Economic Forecast for 2009

Bill Conerly, Businomics, Conerly Consulting LLC

With today’s new GDP figures for Q3, I’ve updated my forecast.  Here’s how it looks:

GDP forecast

That last blue column, the slightly negative one, is last quarter’s 0.3% decline.  I forecast declines in the current quarter as well as the first quarter of next year.

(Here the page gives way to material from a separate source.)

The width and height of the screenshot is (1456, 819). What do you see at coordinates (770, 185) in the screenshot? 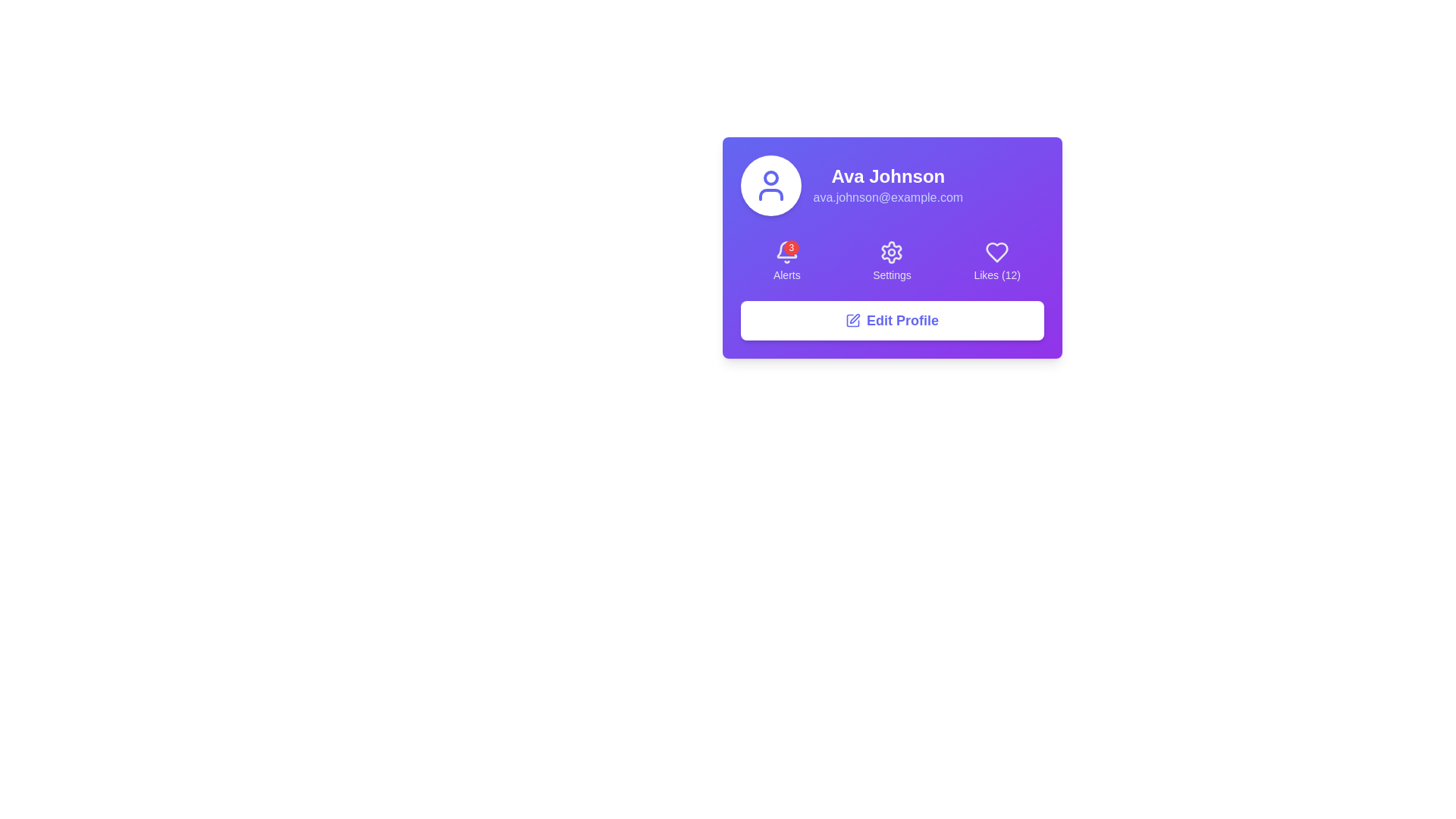
I see `the circular icon with a white background and a purple user symbol, located in the top-left of the card layout next to the user's name and email` at bounding box center [770, 185].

What will get the economy growing again?  That’s the most common question I’m getting in my many speeches this fall.  We have three problems:  1) too many houses, 2) credit crunch, and 3) weak attitudes among consumers and businesses.  Problem #1 won’t be solved until we have another year of population growth.  Problem #2 is being addressed by aggressive Fed and Treasury policy; I expect it to get solved (see qualification below) in six weeks or so.  Problem #3 will be resolved by the many, many people who do not lose their jobs.  Right now they are staying away from stores, but after a few months, they’ll have paid down credit card balances, or they will have built up their bank accounts.  They will say, “We’ve avoided job loss in this recession, and we have money, so let’s spend.”  That happens in the spring.

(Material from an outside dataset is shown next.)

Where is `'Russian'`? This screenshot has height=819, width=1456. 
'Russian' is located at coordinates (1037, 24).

The Fed starts draining liquidity from the banking system after six months of improvement, then they have to start raising rates quite dramatically to avoid inflation.  Current policy is not inflationary in the current environment (credit crunch and weak attitudes), but it will be inflationary if left in place as credit and attitudes improve.  Thus, look for a sharp tightening beginning in late 2009.

RM forecast


The current policy actions may not prove inflationary, but it will take a very deft touch on the monetary helm.  The odds of over-steering or under-steering are very high, so I’m anticipating a more cyclical economy in the coming years than we’ve had in the past few years.

Qualification on the credit crunch:  When I say that the credit crunch will soon be over, I mean that profitable businesses and prudent consumers will be able to get credit.  I don’t mean that credit spreads will be as narrow as historical averages, nor do I mean that much real estate development credit will be granted, nor that any sub-prime borrowers will get loans.